Милос секунду поколебался – уж больно правда была жестока.

– Мэри не вернётся, – сказал он. – Мне очень жаль.

– То есть... Значит, Огр победил её?

– Огра тоже больше нет. Они оба пропали.

Спидо был потрясён. Ему хотелось бы узнать всё в подробностях, но сейчас не было времени, да и Милос ещё не собрался с духом для рассказа.

– Всё, что нам остаётся, – сказал Милос, – это продолжать её дело.

– Но как мы можем продолжать без неё?!

– О, я думаю, Мэри всегда будет с нами. Уж в этом не сомневайся.

* * *

Спидо привязал Алли к передку паровоза, над самым буфером, лицом вперёд. Милос одобрил.

– Я вообще-то подумывал о чём-нибудь более комфортабельном, – сказал он, – но и так сойдёт.

– Я тебе не галионная фигура [50]50
  Статуя, которой в старину украшали носы парусных кораблей (галион – так назывался тип старинных испанских парусников), обычно в виде женской фигуры.


[Закрыть]
! – бушевала Алли.

– Ещё какая галионная! – невозмутимо возразил Милос. – Ты лишила детей Мэри их попечительницы. Они бы предпочли запаковать тебя в мешок и послать к центру Земли, но я их отговорил. Сказал им, что мы должны проявить милосердие – так поступила бы Мэри. Ненавидь меня, сколько хочешь, но я только что спас тебя.

– Ты уж меня прости, что не испытываю к тебе благодарности! – огрызнулась Алли.

Милос вплотную придвинулся к ней и прошипел:

– Я могу тебе простить всё... кроме одного. Ты забрала её у меня. Этого я тебе никогда не прощу.

Он ушёл, а Алли осталась. Теперь, когда она была привязана к передку паровоза, она получила великолепную точку обзора – такой не было больше ни у кого.

* * *

Поезд остановился у самой реки – рельсы здесь кончались. То есть, конечно, посередине моста на Юнион-авеню пролегало железнодорожное полотно – но поскольку оно являлось частью живого мира, состав-призрак воспользоваться им не мог. На великой Миссисипи не было ни одного междумирного моста.

К поезду подошли Лосяра, Хомяк и Оторва Джил.

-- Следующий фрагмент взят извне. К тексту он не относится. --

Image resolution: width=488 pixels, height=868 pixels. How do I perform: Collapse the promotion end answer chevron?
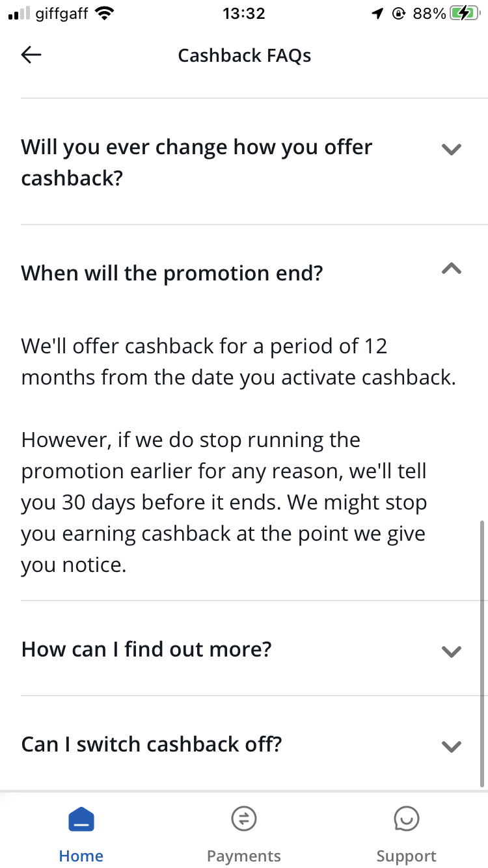coord(451,268)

– Ты, должно быть, Алли-Изгнанница, – сказала Джил, проходя мимо паровоза. Она бросила оценивающий взгляд на связанную по рукам и ногам пленницу. – Милашка.

Алли подозревала, что сейчас случится, но всей душой надеялась, что ошибается. Она цеплялась за эту надежду до тех пор, пока не раздался грохот.

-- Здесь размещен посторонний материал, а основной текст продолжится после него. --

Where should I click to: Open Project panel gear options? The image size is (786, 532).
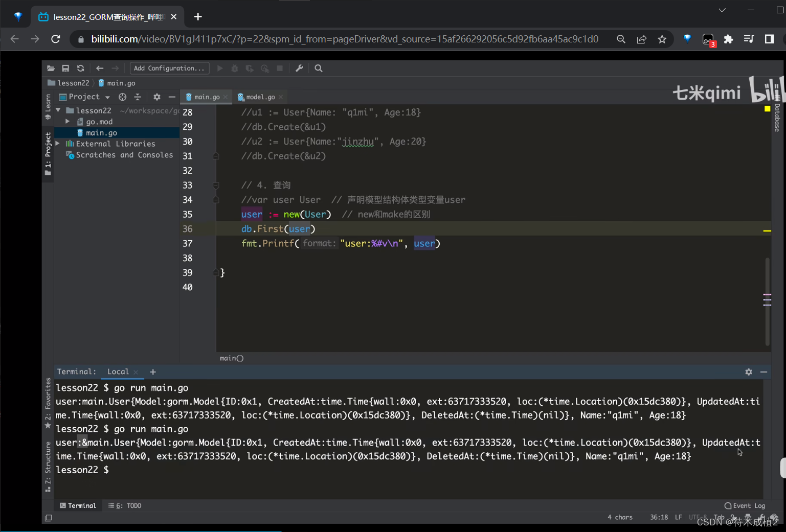[157, 97]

Первым взрывом разрушило восточную башню моста, через секунду упала и западная. Опоры и балки разнесло в клочья, словно конфетти. Железнодорожное полотно и автомобильные линии провалились, и весь мост свалился в реку, забрав с собой несколько десятков машин.

Алли вопила от ужаса, не в силах вынести этого кошмарного зрелища, и ей вспомнилось то, что она подсмотрела в мозгу у Мэри.

«В этот знаменательный день кое-кому придётся вознестись к свету, но их святая жертва проложит дорогу тысячам, которых мы сможем спасти. Тысячам. И это лишь начало». Так думала Мэри.

Мост погиб, а вместе с ним и те, кто в этот момент находился на нём. Но из дыма и пепла разрушения восстала память о мосте – такая же реальная и нерушимая, как и всё в Междумире. Мост на Юнион-авеню перешёл в вечность [51]51
  Моста на Юнион-авеню в Мемфисе нет. Потому что его взорвали послесветы Нила Шустермана.
  А по правде, его там никогда и не было, поскольку в нашем мире Юнион-авеню не доходит до Миссисипи.


[Закрыть]
.

Ветер не позволял никому из послесветов перейти Миссисипи по мосту или пересечь на пароме, или даже на воздушном судне, но паровой двигатель мог противостоять ветру. Всё, что нужно было – это рельсы.

Алли, привязанная к паровозу, первой из всех послесветов форсировала Миссисипи, когда состав-призрак двинулся вперёд, бросая вызов междумирному ветру, противопоставляя ему грубую мощь своего локомотива. Двигатель ревел на полных оборотах; ветер пытался не пустить поезд за реку, но он не мог равняться в силе со столь могучей машиной.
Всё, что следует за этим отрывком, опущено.